Nulltes Element eines leeren std::vectors



  • Eine kurze Frage zur STL. Führt

    std::vector<T> v;
    T* ptr = &v[0];
    

    zu undefiniertem Verhalten?

    Der C++-Standard sagt zwar Folgendes:

    §23.2.4/1 Class template vector schrieb:

    A vector is a kind of sequence that supports random access iterators. In addition, it supports (amortized) constant time insert and erase operations at the end; insert and erase in the middle take linear time. Storage management is handled automatically, though hints can be given to improve efficiency. The elements of a vector are stored contiguously, meaning that if v is a vector<T, Allocator> where T is some type other than bool , then it obeys the identity &v[n] == &v[0] + n for all 0 <= n < v.size() .

    Wie ich das sehe:

    • Aus der Gleichheit &v[0] == &v[0] + 0 schliesse ich nicht, dass v[0] bei leeren Containern überhaupt definiert ist.
    • Zumal im Fall von v.size() == 0 das Intervall 0 <= n < 0 angegeben ist (also eine leere Menge), scheint es mir eher so, als hätte man diesen Fall im Standard nicht miteinbezogen.
    • Generell ist ja die Semantik von v[n] über *(v.begin() + n) definiert. Bei leeren Containern gilt v.begin() == v.end() , wodurch man den Past-The-End-Iterator dereferenziert, also undefiniertes Verhalten hat.

    Meiner Ansicht nach weist alles auf UB hin, sieht das jemand anders? Ist halt etwas schade, weil es die Generizität (gerade in Verbindung mit C-APIs) ziemlich einschränkt und Fallunterscheidungen nötig macht. Zumindest sofern man das streng nimmt.



  • also einen leeren vector vorausgesetzt...

    &v[0] kann IMO nicht definiert sein, da v[0] eine Referenz zurückgeben muss (ausgenommen vector<bool> natürlich).
    und ich fände es äusserst fragwürdig, wenn der vector zu diesem zweck einfach ein "dummy-element" anlegen bzw. eine (im derzeitigen standard "verbotene" bzw. nicht klar erlaubte) "null-referenz" zurückgeben dürfte.
    da ich also keinen "erlaubten" rückgabewert für v[0] wüsste, behaupte ich einfach mal dass es UB sein muss. und noch ein "&" davorzustellen ändert daran nichts.



  • Gibt es einen plausiblen Grund v[n] mit n==0 anders zu behandeln als jedes andere n, das die (un)Gleichun 0 <= n < v.size() nicht erfüllt? Ich denke nicht.



  • Wozu man so ein Quatsch auch brauchen soll???


  • Mod

    Nexus schrieb:

    Ist halt etwas schade, weil es die Generizität (gerade in Verbindung mit C-APIs) ziemlich einschränkt und Fallunterscheidungen nötig macht.
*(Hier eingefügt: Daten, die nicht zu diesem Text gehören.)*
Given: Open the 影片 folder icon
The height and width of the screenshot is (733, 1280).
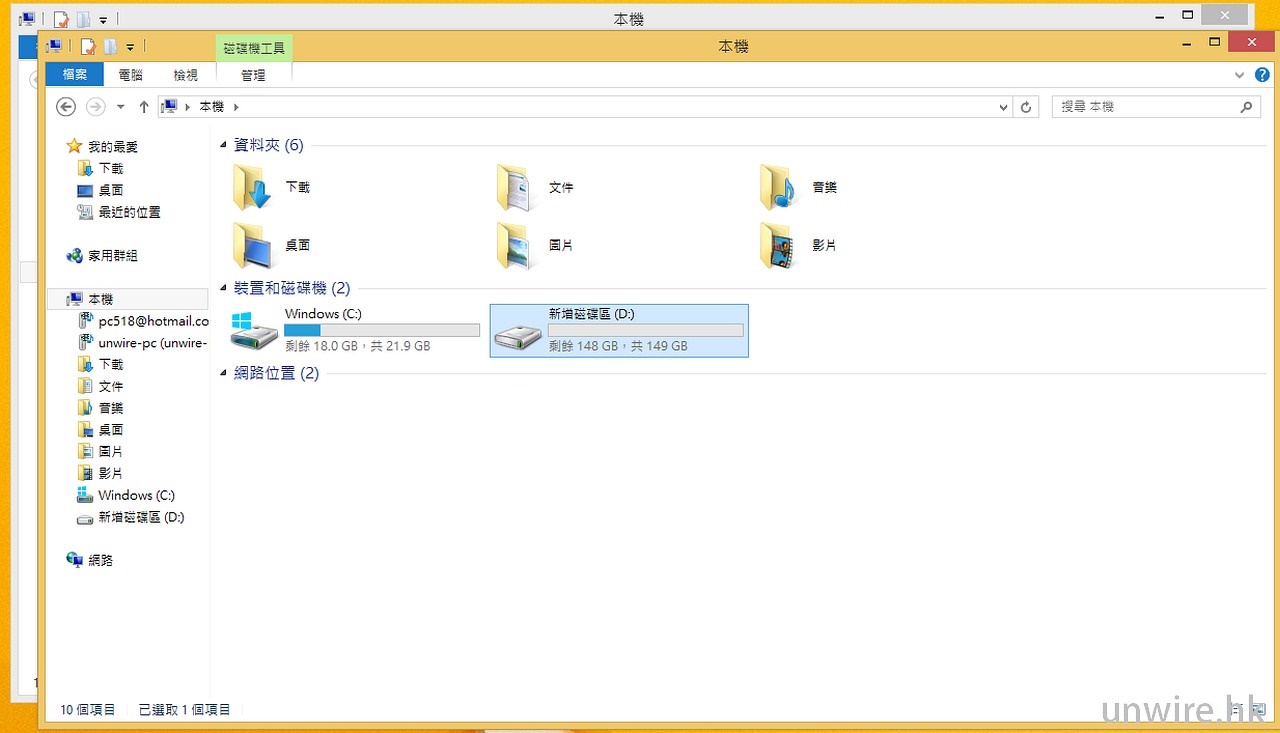Looking at the screenshot, I should (778, 245).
Zumindest sofern man das streng nimmt.

    Bei C musste auch prüfen, ob du nicht ein Array mit 0 Elementen hast. Das Verhalten von malloc(0) ist "implementation defined" entweder Nullzeiger oder ein ungültiger anderer Zeiger.



  • Ich finde einen Zeiger auf ein Array das es nicht gibt schon toll.



  • v[0] ist bereits nicht definiert, da 0<vec.size() gelten muss. das wird nur nicht abgefangen, siehe at().



  • Danke allen für die Bestätigung.

    @ naaaaa und SeppJ:
    Ich dachte halt an sowas:

    c_write_array(&v[0], v.size());
    

    Bei v.size() == 0 würde dann einfach nichts getan. Halt wie die STL-Algorithmen, welche ebenfalls mit leeren Sequenzen umgehen können.